Baroness Thornton: My noble friend is right. Complementary and alternative medicine therapies have proven to be effective, cost-effective and safe. Decisions about which treatments to commission and fund, for example, are the responsibility of the NHS locally, and indeed primary care trusts often have their own policies about funding complementary medicine such as osteopathy or chiropractic. Indeed, we are funding research into complementary therapies, for example in the care of cancer patients.
Lord Harris of Haringey: My Lords, I speak to the Minister as a fellow Libran. Is she satisfied with the quality of regulation of therapies such as psychotherapy? Is it still the case that anyone can set themselves up as a college of psychotherapy or any other therapy, and offer diplomas and apparent validation to practitioners whose skills may be negligible?

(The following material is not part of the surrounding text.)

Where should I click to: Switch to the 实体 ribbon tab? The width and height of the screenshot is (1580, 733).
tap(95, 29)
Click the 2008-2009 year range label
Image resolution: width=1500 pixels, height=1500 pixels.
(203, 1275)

Baroness Thornton: My noble friend raises an important point, which the House has discussed in the past year. I had a huge postbag about that; I was inundated by suggestions from psychotherapists of all different kinds on this issue. My noble friend is quite right that there is an issue, and the department is looking at it.
To ask Her Majesty's Government whether the concerns about FADEC software and the general safety of Chinook helicopters expressed by the Ministry of Defence's Aircraft Testing Centre at Boscombe Down before 2 June 1994 were made available to and seen by Air Chief Marshal Wratten and Air Vice Marshal Day during their inquiry into the cause of the accident at the Mull of Kintyre.
The Minister for International Defence and Security (Baroness Taylor of Bolton): My Lords, first, I am sure that the whole House will wish to join me in offering sincere condolences to the family and friends of those killed in Afghanistan recently: Lance Corporal David Leslie Kirkness, 3rd Battalion The Rifles; Rifleman James Stephen Brown, 3rd Battalion The Rifles; Corporal Simon Hornby, 2nd Battalion The Duke of Lancaster's Regiment; Lance Corporal Michael Pritchard, 4th Regiment Royal Military Police; Lance Corporal Christopher Roney, 3rd Battalion The Rifles; Lance Corporal Tommy Brown, The Parachute Regiment; Rifleman Aiden Howell, 3rd Battalion The Rifles; Sapper David Watson, 33 Engineer Regiment (Explosive Ordnance Disposal); and Private Robert Hayes, 1st Battalion The Royal Anglian Regiment. I am sure that our thoughts are with their families and friends and, indeed, all those who are serving in Afghanistan.
Turning to the Question, the concerns expressed by technical experts at Boscombe Down were widely known. These concerns had been addressed in operating restrictions imposed by the initial release service for the Chinook mark 2. The air marshals both gave evidence to the House of Lords committee that they had been aware of questions raised about FADEC, but had discounted them as possible factors in the accident.
Lord O'Neill of Clackmannan: I thank my noble friend. I share her concern about the loss of servicemen's lives at any time, not least during the current struggle in Afghanistan. As chairman of the Mull of Kintyre Group, I am used to such replies as she has given us this morning. Is she aware that, since the findings of the inquiry conducted by Wratten and Day were, in effect, overturned by the Scottish fatal accident inquiry, grave doubts have been raised about the quality of the evidence that led to the far higher requirement of guilt that Wratten and Day were able to place on record against the service personnel? These concerns have never been satisfied. I ask the Minister whether she would be prepared to appoint a senior legal figure-a retired judge, for example-to assess all of the evidence that was before the original tribunal and anything that was not available at the time but has since come to hand, and to confirm that this higher level of proof of guilt of gross negligence can be justified. Until such assurances can be given, grave doubts will be raised by the families not only of the pilots and crew but also of the other men whose lives were lost in this dreadful tragedy.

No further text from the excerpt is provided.